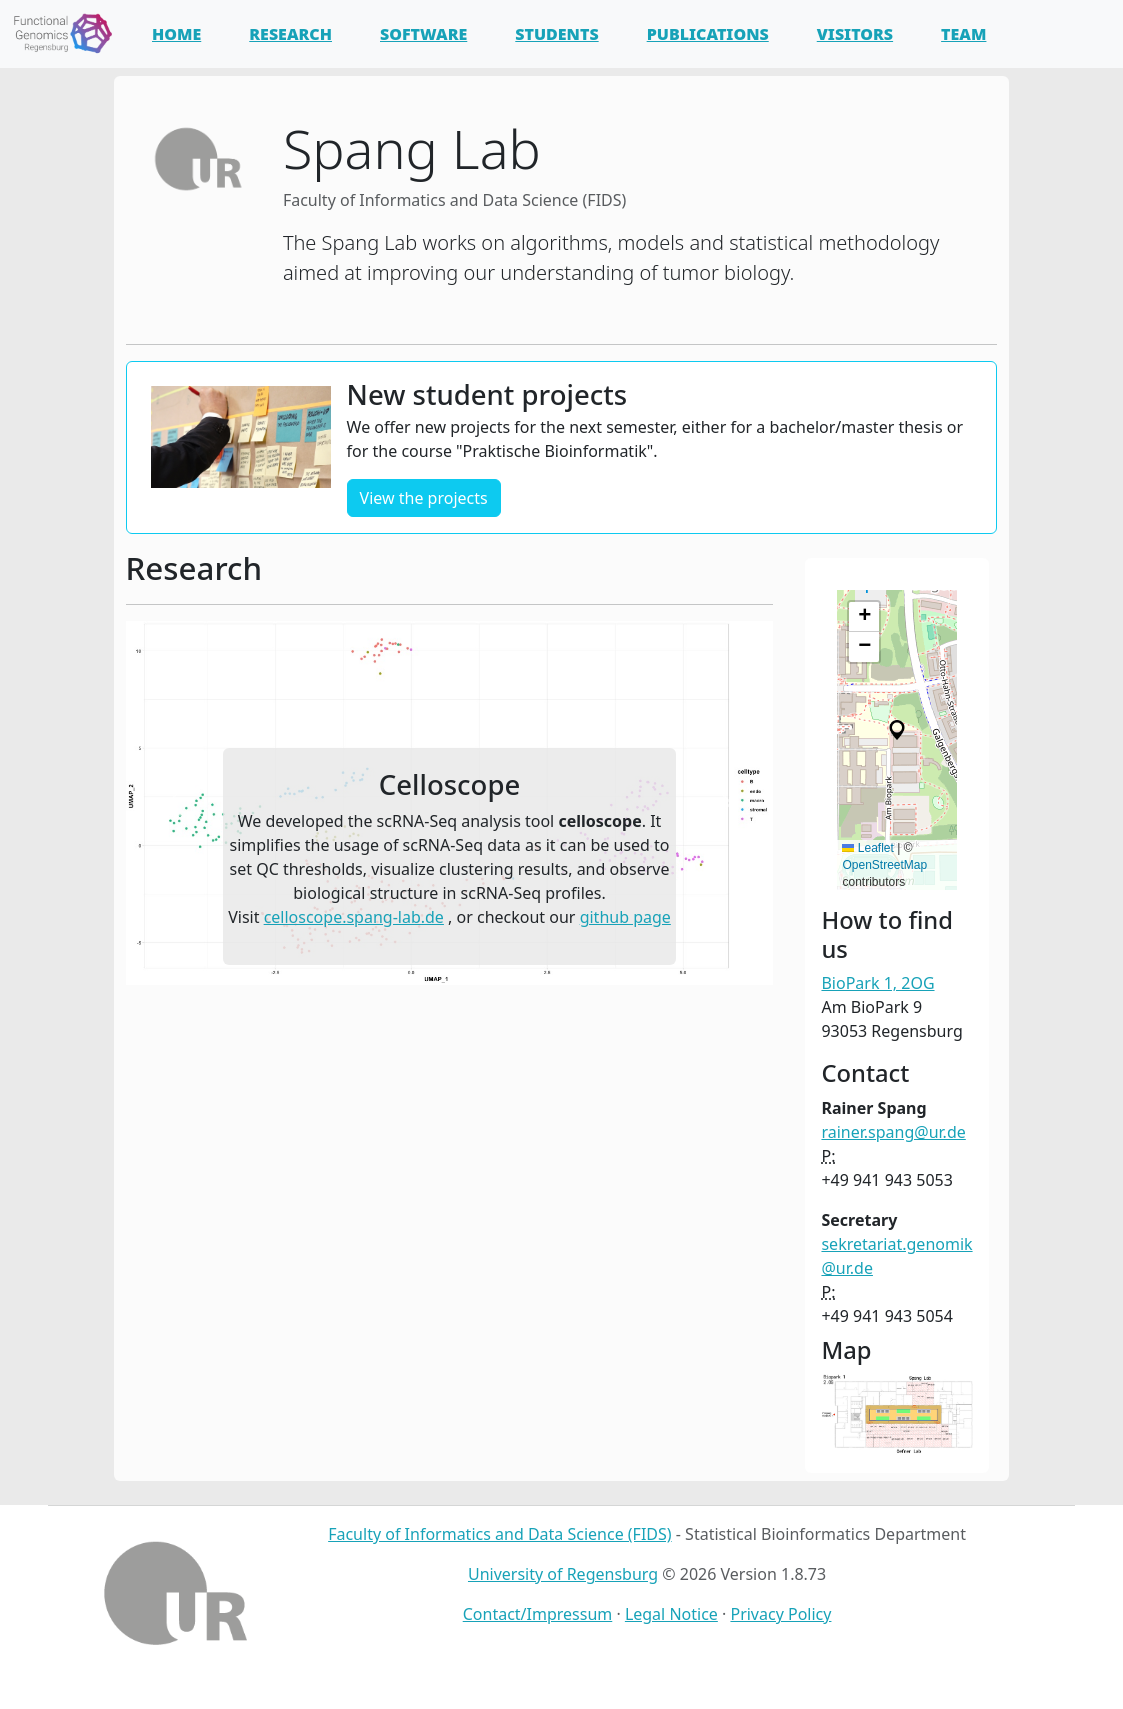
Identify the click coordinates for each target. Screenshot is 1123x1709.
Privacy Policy (780, 1614)
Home (176, 34)
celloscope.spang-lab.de (354, 917)
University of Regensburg (563, 1574)
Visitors (855, 34)
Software (423, 34)
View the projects (424, 498)
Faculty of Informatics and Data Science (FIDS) (499, 1534)
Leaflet (867, 848)
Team (963, 34)
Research (290, 34)
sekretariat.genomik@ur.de (896, 1256)
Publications (708, 34)
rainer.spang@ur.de (893, 1132)
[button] (174, 803)
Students (556, 34)
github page (625, 917)
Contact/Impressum (538, 1614)
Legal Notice (671, 1614)
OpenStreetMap (884, 865)
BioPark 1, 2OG (877, 983)
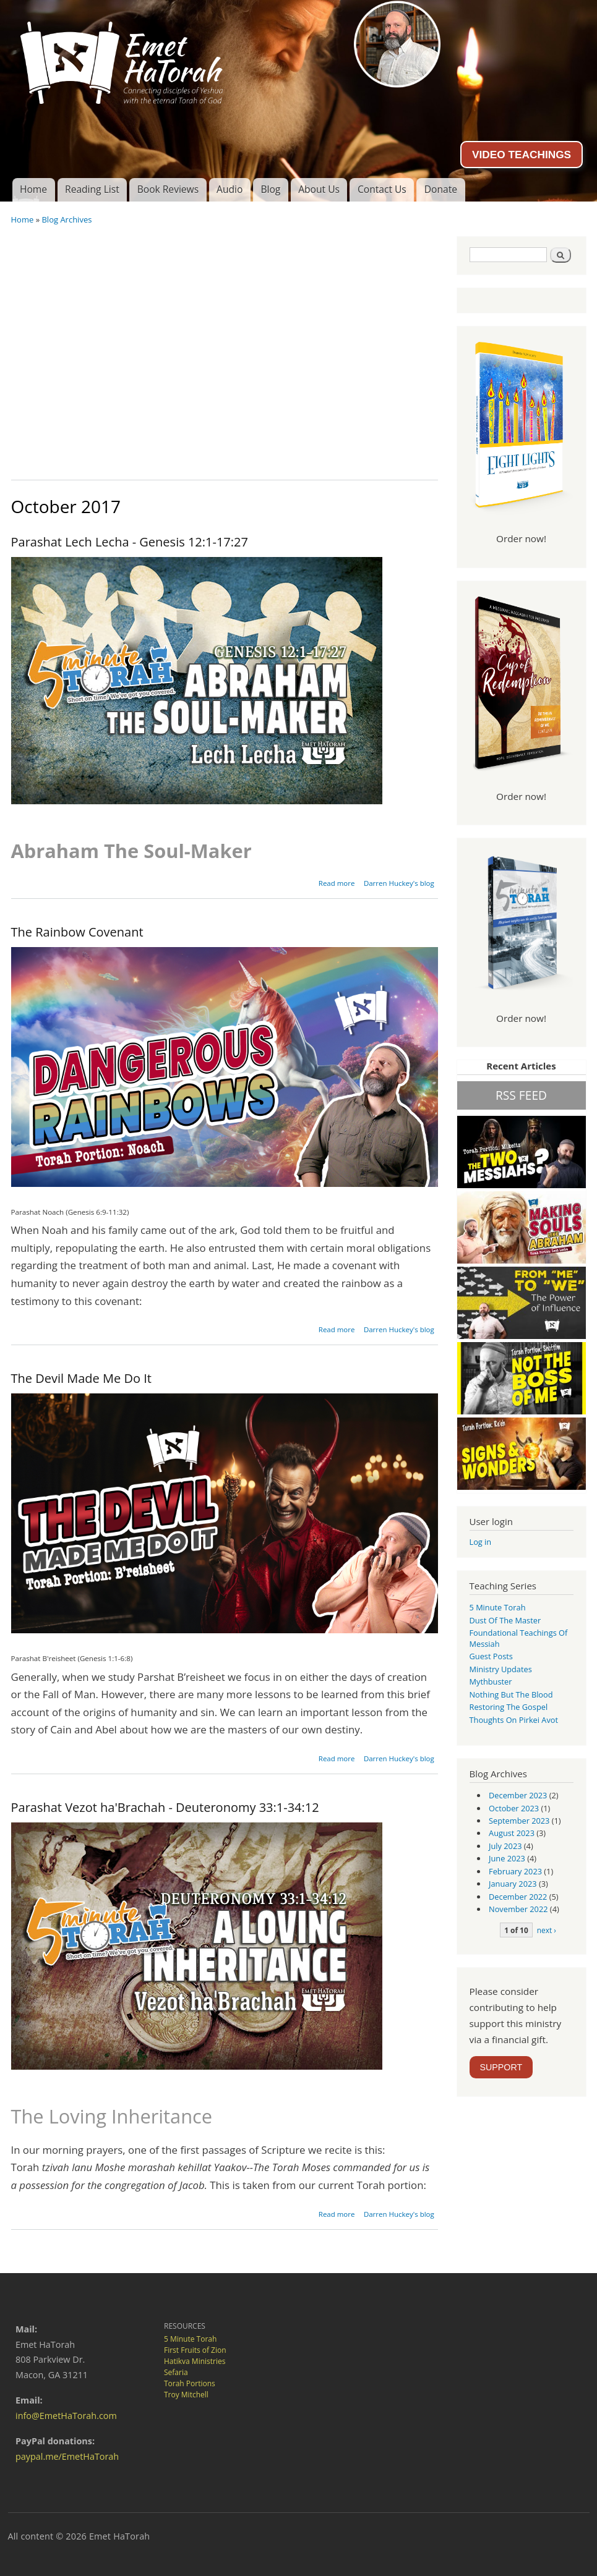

------------

» **Work to be completed**
Reproduce the entries above exactly, though not their pictures.

» **Problem solution**
Identify the click coordinates for each target. Screenshot is 1123x1709.
Privacy Policy (780, 1614)
Home (176, 34)
celloscope.spang-lab.de (354, 917)
University of Regensburg (563, 1574)
Visitors (855, 34)
Software (423, 34)
View the projects (424, 498)
Faculty of Informatics and Data Science (FIDS) (499, 1534)
Leaflet (867, 848)
Team (963, 34)
Research (290, 34)
sekretariat.genomik@ur.de (896, 1256)
Publications (708, 34)
rainer.spang@ur.de (893, 1132)
[button] (174, 803)
Students (556, 34)
github page (625, 917)
Contact/Impressum (538, 1614)
Legal Notice (671, 1614)
OpenStreetMap (884, 865)
BioPark 1, 2OG (877, 983)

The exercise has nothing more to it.